### Page text
[Start of section]
17 July 2013

the only trick you'll ever need to get up early

I have discovered the secret to getting up early.

It is not to be a morning person, although that certainly helps.

I sometimes feel bad for those night owls who have t force themselves to crawl into bed at a reasonable hour because they know that they have to get up early for work.

If I were one of them, as I laid there trying to calm my breathing and convince my brain that it was sleepy time, I would be fuming at the general set-up of the world:
Why are morning people seen as the more productive go-getters, just because they rise with the sun? {Or before, depending on the time of the year.}

Why does work have to start so early? The majority of us are no longer farmers, so why do we insist on getting so much done in the morning? I don't care if I have to work in the heat of the day because I work in air conditioning.

Only children should go to bed so early.
But I am not a night owl, and I've never spent much time considering how unfair the world must seem to someone who hits their stride at oh, say, 1am. Perhaps this is an opportunity to work on my walk-a-mile-in-their-shoes skills.
[End of section]
### Data excerpts
[Start of section]
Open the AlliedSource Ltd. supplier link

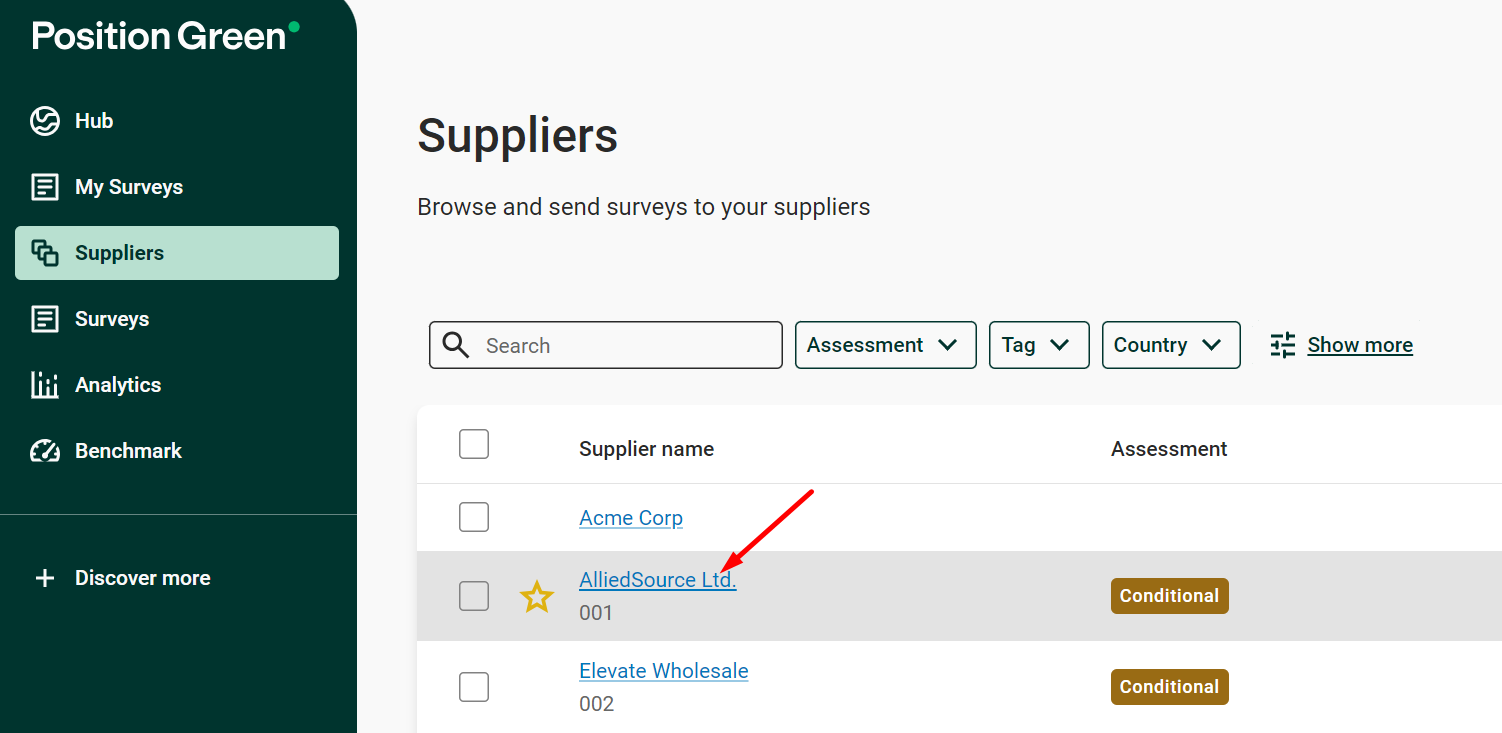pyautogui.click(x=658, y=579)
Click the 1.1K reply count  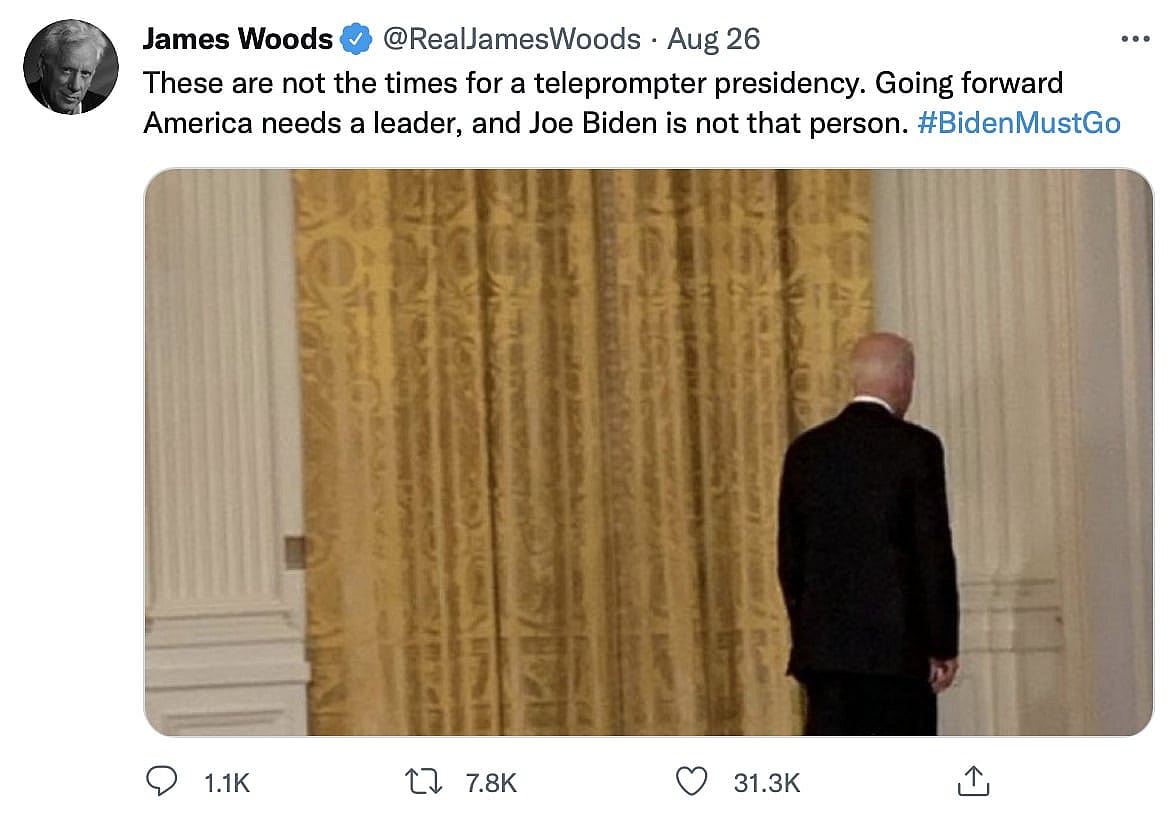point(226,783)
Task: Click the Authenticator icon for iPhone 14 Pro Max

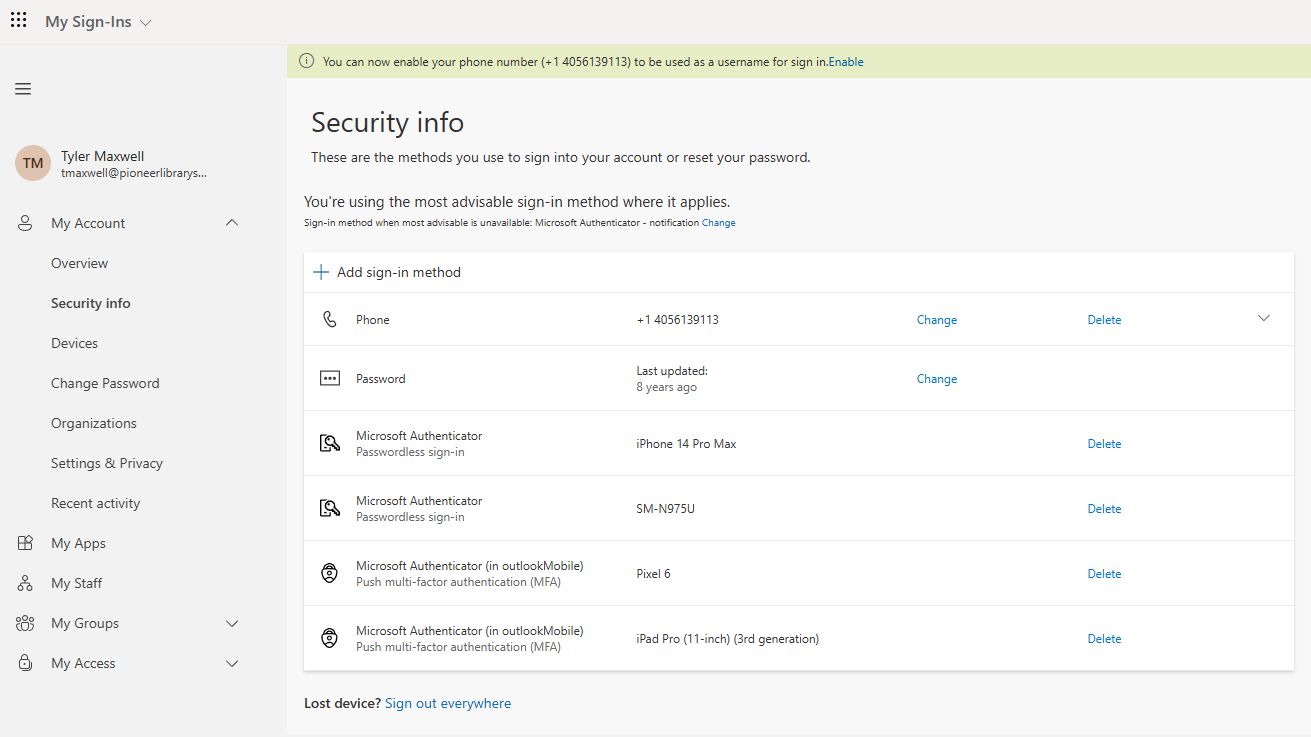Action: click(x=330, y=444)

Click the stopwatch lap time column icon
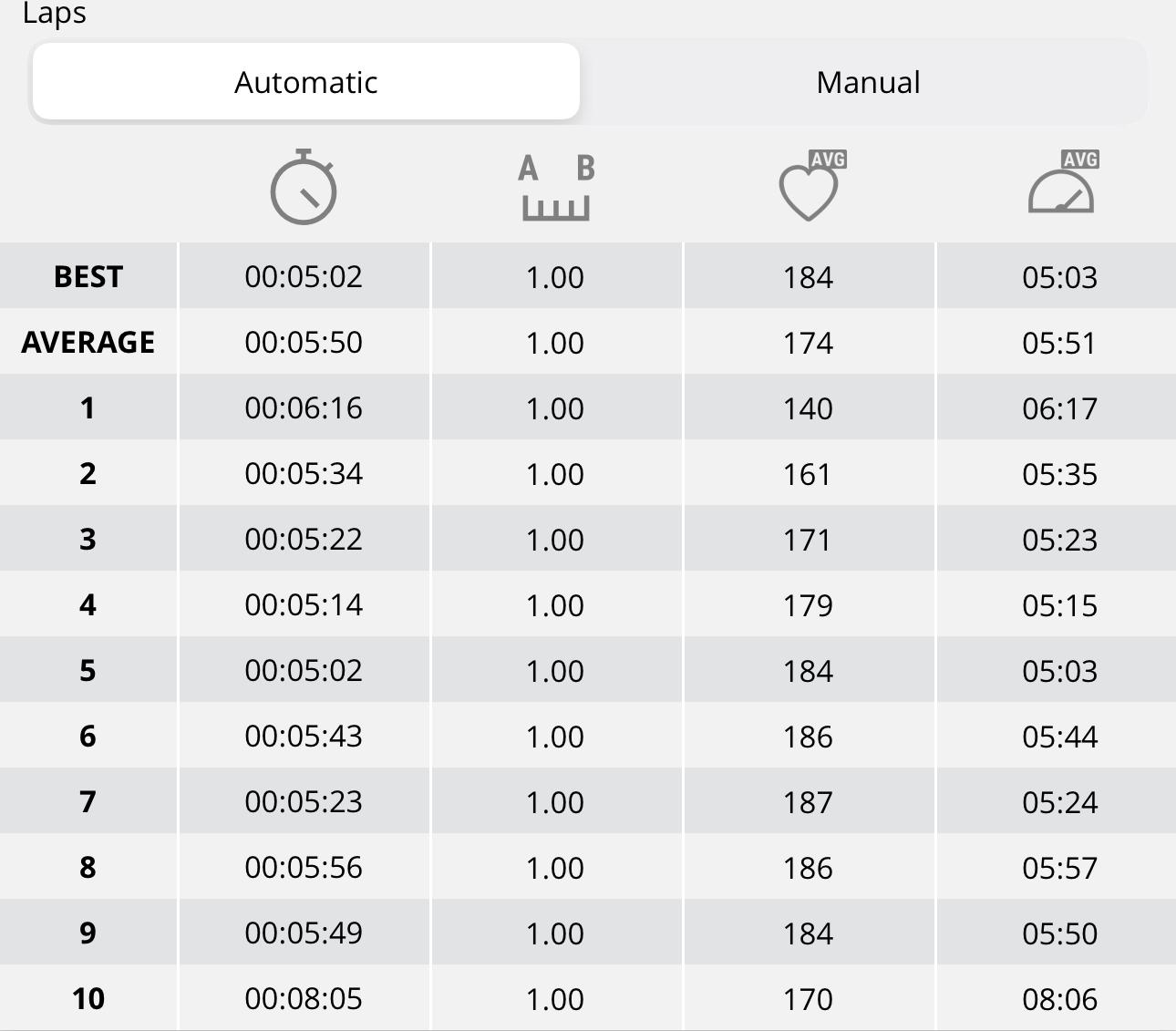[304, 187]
[End of section]
### Activity list
(a) Output the passage from the post on getting up early, from "Why does work" up to and including "bed so early.".
(b) Translate this sentence from the post on getting up early into Spanish: "I have discovered the secret to getting up early."

### Task responses
(a)
Why does work have to start so early? The majority of us are no longer farmers, so why do we insist on getting so much done in the morning? I don't care if I have to work in the heat of the day because I work in air conditioning.

Only children should go to bed so early.

(b) He descubierto el secreto para levantarse temprano.